Trauma Insurance policies in Australia are most commonly linked to Life Insurance policies, however can be taken as a stand-alone policy and where a Trauma Insurance policy is linked, it will normally deduct the balance of the insured Life Insurance amount.
Trauma Insurance policies in Australia when used to provide personal protection, are generally not tax deductible and any claim proceeds are not taxable. Trauma Insurance is not offered in Superannuation as the definitions available for payment do not always align with the required conditions of release.
Critical illness insurance options available in Canada:
ROP — Return of premium. If you do not claim a critical illness you can request a return of premium as long as you have fulfilled the minimum time period specified within the policy.

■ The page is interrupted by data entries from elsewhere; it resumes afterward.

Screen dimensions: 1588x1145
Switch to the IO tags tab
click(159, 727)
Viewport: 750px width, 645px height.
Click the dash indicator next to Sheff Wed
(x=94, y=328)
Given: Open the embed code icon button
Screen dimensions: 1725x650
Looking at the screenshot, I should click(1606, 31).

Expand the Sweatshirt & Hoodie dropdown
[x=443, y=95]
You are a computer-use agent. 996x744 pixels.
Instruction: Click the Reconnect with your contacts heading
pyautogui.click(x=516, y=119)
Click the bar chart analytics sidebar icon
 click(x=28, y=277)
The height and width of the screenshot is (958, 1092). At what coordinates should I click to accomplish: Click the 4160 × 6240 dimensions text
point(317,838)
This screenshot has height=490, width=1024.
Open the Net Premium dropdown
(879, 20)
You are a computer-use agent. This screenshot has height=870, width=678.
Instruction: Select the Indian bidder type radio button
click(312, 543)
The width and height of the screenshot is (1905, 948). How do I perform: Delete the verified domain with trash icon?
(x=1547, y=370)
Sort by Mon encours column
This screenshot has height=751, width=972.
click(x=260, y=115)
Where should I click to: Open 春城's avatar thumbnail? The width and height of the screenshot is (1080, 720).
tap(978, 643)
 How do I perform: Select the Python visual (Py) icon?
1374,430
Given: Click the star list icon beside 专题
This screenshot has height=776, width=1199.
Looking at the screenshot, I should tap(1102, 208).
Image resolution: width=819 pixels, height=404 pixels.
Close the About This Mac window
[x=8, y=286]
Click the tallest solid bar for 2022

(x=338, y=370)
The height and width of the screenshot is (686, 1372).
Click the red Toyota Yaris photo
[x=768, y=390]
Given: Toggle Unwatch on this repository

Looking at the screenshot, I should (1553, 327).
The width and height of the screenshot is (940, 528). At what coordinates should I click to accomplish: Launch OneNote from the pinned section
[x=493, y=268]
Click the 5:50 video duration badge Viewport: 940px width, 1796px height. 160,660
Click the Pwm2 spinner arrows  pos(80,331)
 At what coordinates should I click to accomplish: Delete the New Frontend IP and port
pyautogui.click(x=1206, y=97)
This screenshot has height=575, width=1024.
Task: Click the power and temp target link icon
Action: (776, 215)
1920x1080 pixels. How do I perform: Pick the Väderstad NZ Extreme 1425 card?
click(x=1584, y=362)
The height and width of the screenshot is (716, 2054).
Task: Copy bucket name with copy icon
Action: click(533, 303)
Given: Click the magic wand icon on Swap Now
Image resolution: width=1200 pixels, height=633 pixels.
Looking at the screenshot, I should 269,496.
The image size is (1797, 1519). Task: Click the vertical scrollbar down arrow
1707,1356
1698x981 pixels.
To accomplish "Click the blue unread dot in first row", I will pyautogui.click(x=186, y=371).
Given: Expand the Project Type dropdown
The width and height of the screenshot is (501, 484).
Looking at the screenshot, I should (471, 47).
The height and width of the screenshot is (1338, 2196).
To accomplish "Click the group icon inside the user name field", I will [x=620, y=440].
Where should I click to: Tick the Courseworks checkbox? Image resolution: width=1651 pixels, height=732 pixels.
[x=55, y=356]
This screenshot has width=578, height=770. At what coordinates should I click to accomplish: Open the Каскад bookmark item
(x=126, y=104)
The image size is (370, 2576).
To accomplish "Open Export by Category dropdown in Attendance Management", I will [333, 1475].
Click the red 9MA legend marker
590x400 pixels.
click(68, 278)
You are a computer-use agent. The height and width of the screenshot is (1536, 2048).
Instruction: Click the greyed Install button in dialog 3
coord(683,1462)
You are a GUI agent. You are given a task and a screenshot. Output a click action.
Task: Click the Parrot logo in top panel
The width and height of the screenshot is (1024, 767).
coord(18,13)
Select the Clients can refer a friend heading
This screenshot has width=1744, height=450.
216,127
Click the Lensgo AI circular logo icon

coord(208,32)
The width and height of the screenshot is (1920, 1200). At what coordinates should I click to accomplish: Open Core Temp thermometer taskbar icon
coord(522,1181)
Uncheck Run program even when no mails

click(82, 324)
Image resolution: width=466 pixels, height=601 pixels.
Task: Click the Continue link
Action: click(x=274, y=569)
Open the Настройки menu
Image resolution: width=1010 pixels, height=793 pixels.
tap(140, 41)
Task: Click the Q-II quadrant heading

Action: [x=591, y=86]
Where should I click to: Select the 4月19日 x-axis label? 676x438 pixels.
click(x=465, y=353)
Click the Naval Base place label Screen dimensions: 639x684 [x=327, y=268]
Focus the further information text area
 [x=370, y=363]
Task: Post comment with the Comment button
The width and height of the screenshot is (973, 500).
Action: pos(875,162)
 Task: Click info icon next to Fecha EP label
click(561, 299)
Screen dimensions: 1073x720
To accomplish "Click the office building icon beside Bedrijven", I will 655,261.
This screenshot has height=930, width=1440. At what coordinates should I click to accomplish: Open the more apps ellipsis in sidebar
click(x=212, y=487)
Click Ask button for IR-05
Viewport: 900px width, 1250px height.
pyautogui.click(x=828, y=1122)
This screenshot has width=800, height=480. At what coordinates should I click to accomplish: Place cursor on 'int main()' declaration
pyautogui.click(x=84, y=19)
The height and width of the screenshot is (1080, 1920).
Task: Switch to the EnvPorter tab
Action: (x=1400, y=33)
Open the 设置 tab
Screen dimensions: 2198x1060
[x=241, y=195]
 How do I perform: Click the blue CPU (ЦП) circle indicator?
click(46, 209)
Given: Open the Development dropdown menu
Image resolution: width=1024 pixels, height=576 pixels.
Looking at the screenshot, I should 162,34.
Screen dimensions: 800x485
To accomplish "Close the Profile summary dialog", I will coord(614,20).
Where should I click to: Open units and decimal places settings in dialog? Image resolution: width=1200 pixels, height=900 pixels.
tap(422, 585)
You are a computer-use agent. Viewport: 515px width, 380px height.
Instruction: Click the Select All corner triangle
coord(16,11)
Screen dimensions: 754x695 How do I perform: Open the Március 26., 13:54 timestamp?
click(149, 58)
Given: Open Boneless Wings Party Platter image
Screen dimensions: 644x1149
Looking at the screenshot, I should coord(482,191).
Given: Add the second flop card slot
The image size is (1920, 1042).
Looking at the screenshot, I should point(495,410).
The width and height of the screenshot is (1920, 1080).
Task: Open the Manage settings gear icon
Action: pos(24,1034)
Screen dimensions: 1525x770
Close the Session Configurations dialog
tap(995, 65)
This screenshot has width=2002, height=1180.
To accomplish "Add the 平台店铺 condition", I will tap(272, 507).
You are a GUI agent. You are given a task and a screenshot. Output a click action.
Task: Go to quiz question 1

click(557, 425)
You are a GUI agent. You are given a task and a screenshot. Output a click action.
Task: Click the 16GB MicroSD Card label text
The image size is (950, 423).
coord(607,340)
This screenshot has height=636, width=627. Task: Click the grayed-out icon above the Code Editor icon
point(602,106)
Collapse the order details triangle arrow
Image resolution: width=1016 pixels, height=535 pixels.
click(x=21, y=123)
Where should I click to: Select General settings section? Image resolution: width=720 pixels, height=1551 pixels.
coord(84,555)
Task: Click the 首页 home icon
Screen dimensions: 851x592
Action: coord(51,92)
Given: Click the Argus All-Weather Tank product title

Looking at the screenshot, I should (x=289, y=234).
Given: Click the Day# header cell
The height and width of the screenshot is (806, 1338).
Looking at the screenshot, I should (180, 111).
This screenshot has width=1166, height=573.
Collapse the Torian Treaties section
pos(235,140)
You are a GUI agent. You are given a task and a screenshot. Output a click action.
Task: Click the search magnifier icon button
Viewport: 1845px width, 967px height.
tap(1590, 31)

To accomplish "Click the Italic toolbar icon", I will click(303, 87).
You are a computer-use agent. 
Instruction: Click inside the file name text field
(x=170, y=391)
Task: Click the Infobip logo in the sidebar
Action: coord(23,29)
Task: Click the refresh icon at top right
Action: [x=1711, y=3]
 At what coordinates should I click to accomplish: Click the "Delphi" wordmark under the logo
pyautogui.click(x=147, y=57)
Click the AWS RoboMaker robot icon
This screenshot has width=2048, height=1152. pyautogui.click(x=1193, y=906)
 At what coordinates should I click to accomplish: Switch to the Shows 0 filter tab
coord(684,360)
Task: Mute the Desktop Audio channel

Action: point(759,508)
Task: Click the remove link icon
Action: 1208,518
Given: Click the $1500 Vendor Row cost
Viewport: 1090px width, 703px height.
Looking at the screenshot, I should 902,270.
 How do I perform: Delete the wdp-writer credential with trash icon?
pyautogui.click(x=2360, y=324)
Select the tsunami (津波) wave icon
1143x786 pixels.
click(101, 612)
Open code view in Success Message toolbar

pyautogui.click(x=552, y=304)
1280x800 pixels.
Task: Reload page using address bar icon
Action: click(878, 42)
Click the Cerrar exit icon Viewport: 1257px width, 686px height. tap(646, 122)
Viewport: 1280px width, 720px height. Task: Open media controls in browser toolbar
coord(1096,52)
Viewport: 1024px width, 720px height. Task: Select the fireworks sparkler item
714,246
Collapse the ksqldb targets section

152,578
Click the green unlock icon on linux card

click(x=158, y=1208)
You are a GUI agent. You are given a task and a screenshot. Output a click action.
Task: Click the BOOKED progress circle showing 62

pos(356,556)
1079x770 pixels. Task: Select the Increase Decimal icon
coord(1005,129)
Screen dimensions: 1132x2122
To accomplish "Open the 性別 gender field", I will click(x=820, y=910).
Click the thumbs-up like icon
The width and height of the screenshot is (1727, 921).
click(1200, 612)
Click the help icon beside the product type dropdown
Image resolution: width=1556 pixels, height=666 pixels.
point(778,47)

ROPD — Return of premium on Death. Your premiums are returned to your estate. The ROPD is an optional
Term CI — Similar to term life insurance, this critical illness insurance increases in premium cost at the start of each new term. A term is generally 10 years. Term CI expires at age 75 (varies by insurance company).
Permanent CI — Permanent critical illness insurance is a level term insurance, which means the premiums do not change. Permanent CI does not expire unless requested by the client, or failure to pay.
Second Event. If there is a second critical illness you receive 50% of the policy benefit over and above the base benefit. Second event is an optional rider.
Waiver of premium. The premium are waived if you are disabled. Waiver of premium is an optional rider.